§ **Instructions for the task**:
Can you find every line in the material that contains the word "height" and copy each one out in full? Matching is case-sensitive.

§ **Records to process**:
◇ ◇ ◇

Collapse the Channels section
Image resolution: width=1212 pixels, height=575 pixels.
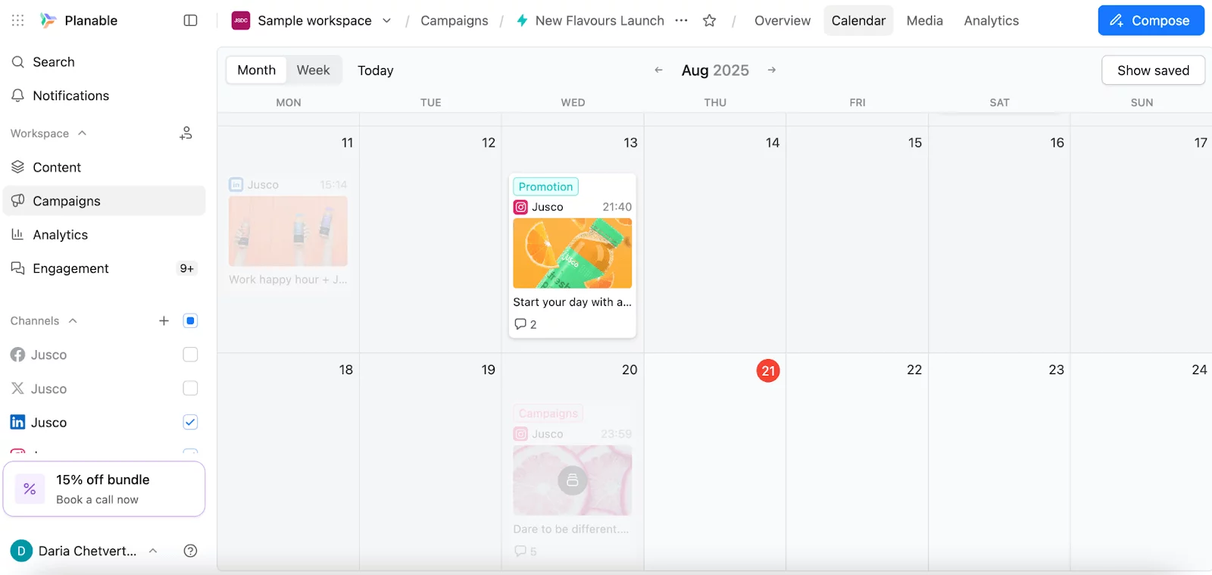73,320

◇ ◇ ◇

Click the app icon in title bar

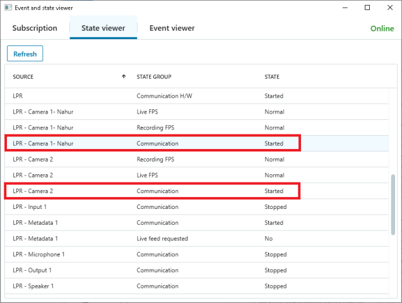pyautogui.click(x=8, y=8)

◇ ◇ ◇

§ **Correct response**:
Image resolution: width=1212 pixels, height=575 pixels.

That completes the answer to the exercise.